🤖 AI Summary
This work addresses the challenge of non-missing-completely-at-random (non-MCAR) node feature missingness, a common yet underexplored issue in real-world graph neural network (GNN) applications. While existing methods often rely on high-dimensional sparse features and the MCAR assumption, limiting their generalizability, this study establishes a more realistic evaluation framework by introducing new datasets with dense semantic features and a standardized protocol for non-MCAR missingness mechanisms. Building upon missing data theory, the authors propose GNNmim, a lightweight and robust model designed to handle diverse missing patterns. Extensive experiments demonstrate that GNNmim consistently matches or surpasses the performance of specialized models across multiple datasets and missingness scenarios, confirming its effectiveness and strong generalization capability.
📝 Abstract
Handling missing node features is a key challenge for deploying Graph Neural Networks (GNNs) in real-world domains such as healthcare and sensor networks.
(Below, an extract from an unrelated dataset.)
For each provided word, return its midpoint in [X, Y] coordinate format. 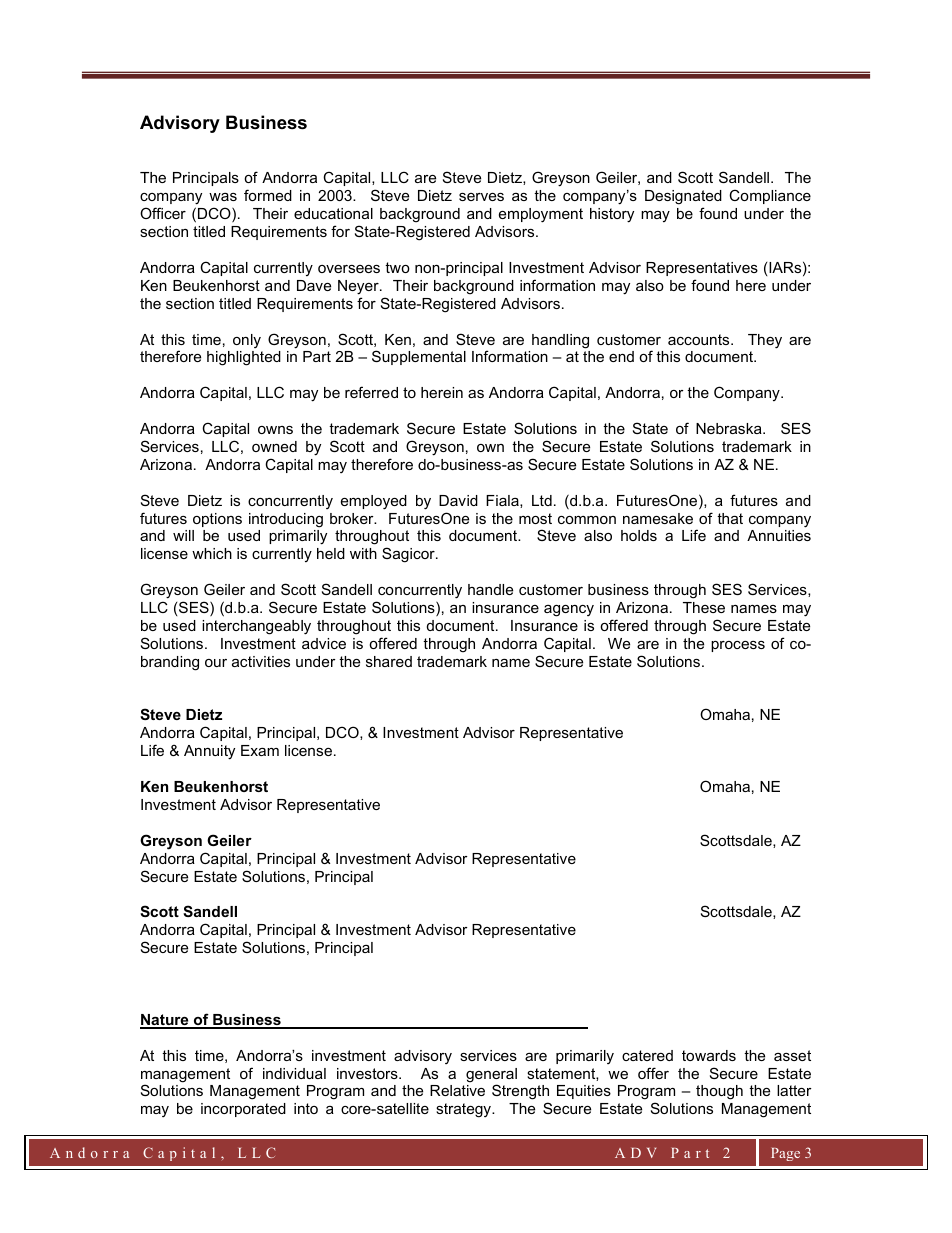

Existing studies mostly address relatively benign scenarios, namely benchmark datasets with (a) high-dimensional but sparse node features and (b) incomplete data generated under Missing Completely At Random (MCAR) mechanisms. For (a), we theoretically prove that high sparsity substantially limits the information loss caused by missingness, making all models appear robust and preventing a meaningful comparison of their performance. To overcome this limitation, we introduce one synthetic and three real-world datasets with dense, semantically meaningful features. For (b), we move beyond MCAR and design evaluation protocols with more realistic missingness mechanisms. Moreover, we provide a theoretical background to state explicit assumptions on the missingness process and analyze their implications for different methods. Building on this analysis, we propose GNNmim, a simple yet effective baseline for node classification with incomplete feature data. Experiments show that GNNmim is competitive with respect to specialized architectures across diverse datasets and missingness regimes.